Pro Panja League
- Sport: Arm wrestling
- Founded: 2020
- First season: 2023
- Motto: Aapki Kismat, Aapke Haath (Your Fate, Your Hands) Bharat Ka Khel (India's Game)
- No. of teams: 6
- Country: India
- Most recent champion: Kiraak Hyderabad
- Most titles: Rohtak Rowdies Kochi KD's (1 Title each)
- Broadcasters: (Main Card) Sony Sports Network DD Sports
- Streaming partners: India: Fancode Worldwide: SportVot
- Website: https://propanja.com/

= Pro Panja League =

Indian arm wrestling competition

The Pro Panja League (PPL) is a professional Indian arm wrestling league which had its first season in July 2023. There are separate competition categories for men, women, and specially abled (disabled) players, and the tournament took place at Indira Gandhi Indoor Stadium in New Delhi.

== History ==
The name of the tournament is based on "Panja", a word used in the Indian subcontinent to refer to arm wrestling. Starting in 2020, there were some exhibition events, tournaments, and matches held, which acquired about 275 million views on social media. Before the first season, there was a ranking tournament held at Gwalior, Madhya Pradesh, with the top 18 arm wrestlers in each of the 10 weight categories qualifying for the first season. The first season was won by the Kochi KDs.

==Rules==
===League format===
Each team plays each other twice during the round-robin stage, and the top four teams enter the playoffs, which consist of two semi-finals (1st vs 4th, 2nd vs 3rd) and a final.

===Gameplay===
Two players in the same weight category compete to overpower each other and score points over several rounds of a bout. In an "under card/prelim" bout, three rounds are contested, while in a "main card" bout, five rounds are contested. Three under card and three main card bouts take place within a single match, each featuring a different pair of opponents; the team whose players scored more points wins the match. In an under card bout, the player who wins two out of three rounds earns one point, while the loser gains nothing; in a main card bout, players earns one point for every round they win. In the final, five main card bouts are contested.

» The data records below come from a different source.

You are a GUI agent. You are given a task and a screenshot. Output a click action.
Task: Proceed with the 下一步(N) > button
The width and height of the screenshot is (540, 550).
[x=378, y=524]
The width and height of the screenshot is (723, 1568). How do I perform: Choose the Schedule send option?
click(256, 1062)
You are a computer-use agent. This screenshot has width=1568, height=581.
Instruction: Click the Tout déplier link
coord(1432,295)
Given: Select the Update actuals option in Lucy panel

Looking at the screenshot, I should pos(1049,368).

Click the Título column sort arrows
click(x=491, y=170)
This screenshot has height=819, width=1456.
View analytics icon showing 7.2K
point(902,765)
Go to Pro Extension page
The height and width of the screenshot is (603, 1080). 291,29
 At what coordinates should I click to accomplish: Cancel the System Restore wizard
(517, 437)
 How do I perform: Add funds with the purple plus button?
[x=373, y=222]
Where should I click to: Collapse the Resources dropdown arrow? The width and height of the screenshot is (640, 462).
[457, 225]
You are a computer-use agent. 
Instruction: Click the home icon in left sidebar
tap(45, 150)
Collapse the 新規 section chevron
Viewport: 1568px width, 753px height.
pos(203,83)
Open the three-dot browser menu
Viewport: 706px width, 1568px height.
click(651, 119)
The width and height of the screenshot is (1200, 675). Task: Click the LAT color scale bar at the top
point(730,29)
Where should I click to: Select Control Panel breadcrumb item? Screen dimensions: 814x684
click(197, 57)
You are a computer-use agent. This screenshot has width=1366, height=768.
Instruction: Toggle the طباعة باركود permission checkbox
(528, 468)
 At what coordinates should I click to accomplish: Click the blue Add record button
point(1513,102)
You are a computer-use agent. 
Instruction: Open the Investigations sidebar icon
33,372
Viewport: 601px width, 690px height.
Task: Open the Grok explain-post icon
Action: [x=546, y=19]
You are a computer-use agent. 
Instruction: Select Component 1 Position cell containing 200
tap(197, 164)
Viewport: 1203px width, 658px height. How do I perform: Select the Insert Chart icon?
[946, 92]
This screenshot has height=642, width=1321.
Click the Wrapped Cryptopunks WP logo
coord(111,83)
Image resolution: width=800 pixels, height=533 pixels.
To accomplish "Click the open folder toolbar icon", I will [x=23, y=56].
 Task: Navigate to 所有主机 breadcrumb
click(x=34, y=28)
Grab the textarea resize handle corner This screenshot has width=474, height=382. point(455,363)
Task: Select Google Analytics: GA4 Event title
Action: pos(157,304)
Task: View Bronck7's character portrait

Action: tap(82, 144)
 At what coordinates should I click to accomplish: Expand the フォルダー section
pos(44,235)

At the start of each round, the players offer one of their hands while keeping elbows on a specially designed table, with a strap being bound around offered hands to avoid slippage. The players attempt to force their opponent's hand to hit designated touch pads on the table underneath their hands to win the round. There are various rule violations which can result in penalties against players. Two bonus points are gained in main card bout if a player wins without opponent scoring a point (i.e. a 3-0 victory earns 5 points). Bout must be completed within 30 minutes. An additional challenge round can be called in main card bout. The player calling for the challenge round can win five bonus points if they beat opponent within 10 seconds; however, if it fails, the opponent earns five bonus points.

==Teams==
===Current teams===

| Team |  | City | Debut | Notes |
|---|---|---|---|---|
|  | Mumbai Muscle | Mumbai, Maharashtra | 2023 |  |
|  | Kiraak Hyderabad | Hyderabad, Telangana | 2023 |  |
|  | Jaipur Veers | Jaipur, Rajasthan | 2025 |  |
|  | Sher-E-Ludhiana | Ludhiana, Punjab | 2025 |  |
|  | MP Hathodas | Madhya Pradesh | 2025 |  |
|  | Rohtak Rowdies | Rohtak, Haryana | 2023 |  |

===Former teams===

| Team | Debut | Dissolved | Notes |
|---|---|---|---|
| Kochi KD's | 2023 | 2024 | Season 1 champion |
| Ludhiana Lions | 2023 | 2024 |  |
| Rarh Bengal Tigers |  | 2025 | Dissolved before competing |
| Baroda Badshahs | 2023 | 2024 |  |

Six teams compete in the league. 180 players in ten different weight categories were drafted for the first season, with six weight categories reserved for men, three for women, and one for physically challenged participants. The winning team will win ₹2 million, while the runner-up team will win ₹500000, with equal money distributed in all categories.

==Editions and results==

| Year | Final |  |  | Venue | Total teams |
| Champion | Result | Runners-up |
| 2023 | Kochi KD's | 30–28 | Kiraak Hyderabad | Indira Gandhi Indoor Stadium, New Delhi | 6 |
| 2025 | Kiraak Hyderabad | 30-18 | Rohtak Rowdies | Jiwaji Club, Gwalior |

==Broadcasters==
Pro Panja League telecasts on Sony Sports Network and DD Sports in India. It also broadcasts on FanCode and SportVot.